Nel 1983 a causa di continui disaccordi con il promotore della boxe Don King, Holmes rinunciò al suo titolo WBC, per combattere per la nuova cintura IBF. Vinse il titolo di campione IBF nel novembre 1984 e lo difese tre volte per poi perderlo con Michael Spinks in una decisione di 15 round, il 21 settembre 1985. Sin dal suo debutto aveva vinto i suoi primi 48 incontri professionali, non eguagliano per una sola vittoria il record di 49 match da imbattuto di Rocky Marciano, prima di perdere con Michael Spinks nel 1985. Dopo aver perso anche la rivincita contro questo campione nel 1986, annunciò il proprio ritiro dall'attività.
Holmes ritornò a gareggiare dopo l’annuncio del ritiro: nel 1988 , perdendo contro Mike Tyson un incontro valido per il titolo mondiale nelle versioni WBA, WBC e IBF, nel 1992 contro Evander Holyfield, nel 1995 contro Oliver McCall e nel 1997 contro Brian Nielsen.
Holmes si ritirò definitivamente dallo sport nel 2002, con un record di 69 vittorie (44 per knockout) e 6 sconfitte.
Fra i suoi riconoscimenti, è stato incluso nella International Boxing Hall of Fame e nella World Boxing Hall of Fame.
Dopo la sua carriera di pugile professionista, Holmes ha deciso di entrare in affari dimostrandosi abile e astuto ed eccellendo in molti settori di attività (costruzione, ristorazione, la gestione del territorio e persino partecipazione allo sviluppo di farmaci).
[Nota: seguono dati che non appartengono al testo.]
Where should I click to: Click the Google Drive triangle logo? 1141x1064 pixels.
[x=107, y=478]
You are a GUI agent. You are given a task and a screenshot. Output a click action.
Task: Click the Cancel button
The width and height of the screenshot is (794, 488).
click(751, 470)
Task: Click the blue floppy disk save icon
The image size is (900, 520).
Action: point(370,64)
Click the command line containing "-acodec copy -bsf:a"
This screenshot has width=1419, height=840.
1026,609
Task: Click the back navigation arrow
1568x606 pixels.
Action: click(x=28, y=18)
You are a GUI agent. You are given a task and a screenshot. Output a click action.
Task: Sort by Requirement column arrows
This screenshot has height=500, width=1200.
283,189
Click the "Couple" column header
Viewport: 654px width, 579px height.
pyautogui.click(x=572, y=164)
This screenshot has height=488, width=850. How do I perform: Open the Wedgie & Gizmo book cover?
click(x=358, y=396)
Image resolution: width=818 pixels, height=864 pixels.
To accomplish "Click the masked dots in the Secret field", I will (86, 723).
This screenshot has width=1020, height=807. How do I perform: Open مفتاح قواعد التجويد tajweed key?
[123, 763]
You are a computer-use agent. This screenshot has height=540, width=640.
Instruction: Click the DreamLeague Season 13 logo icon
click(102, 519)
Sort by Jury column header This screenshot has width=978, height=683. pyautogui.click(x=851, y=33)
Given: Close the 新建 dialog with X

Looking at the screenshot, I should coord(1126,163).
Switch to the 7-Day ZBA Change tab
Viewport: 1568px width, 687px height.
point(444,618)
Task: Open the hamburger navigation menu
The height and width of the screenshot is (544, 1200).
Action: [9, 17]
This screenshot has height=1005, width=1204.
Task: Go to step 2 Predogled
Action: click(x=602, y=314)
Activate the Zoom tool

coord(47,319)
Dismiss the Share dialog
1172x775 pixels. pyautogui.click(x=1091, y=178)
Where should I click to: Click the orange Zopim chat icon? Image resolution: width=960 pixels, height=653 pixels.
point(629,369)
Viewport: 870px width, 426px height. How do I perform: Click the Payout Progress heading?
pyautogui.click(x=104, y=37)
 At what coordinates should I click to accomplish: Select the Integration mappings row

Nel 2014 ha venduto le sue attività e successivamente è stato co-conduttore di un talk show in America e ha partecipato a vari eventi di beneficenza.
Ad oggi – Agosto 2019- in un’intervista al celebre promoter Don King, rilasciata al quotidiano tedesco Bild e apparsa su Blastingnews, questi, quando gli viene chiesto chi sia stato il suo pugile preferito, risponde spiazzando tutti perché non indica Ali e nemmeno Tyson ma dichiara: "Per me Larry Holmes è stato il pugile più incredibile, ma è stato sfortunato perché ha iniziato a boxare nell'epoca di Muhammad Ali e lui ha oscurato tutti i pugili di quel periodo. Holmes aveva un gran pugno e si muoveva come il cilindro di un'auto. Con lui il jab diventa un'arte e nessun pugile ha mai avuto un jab come il suo".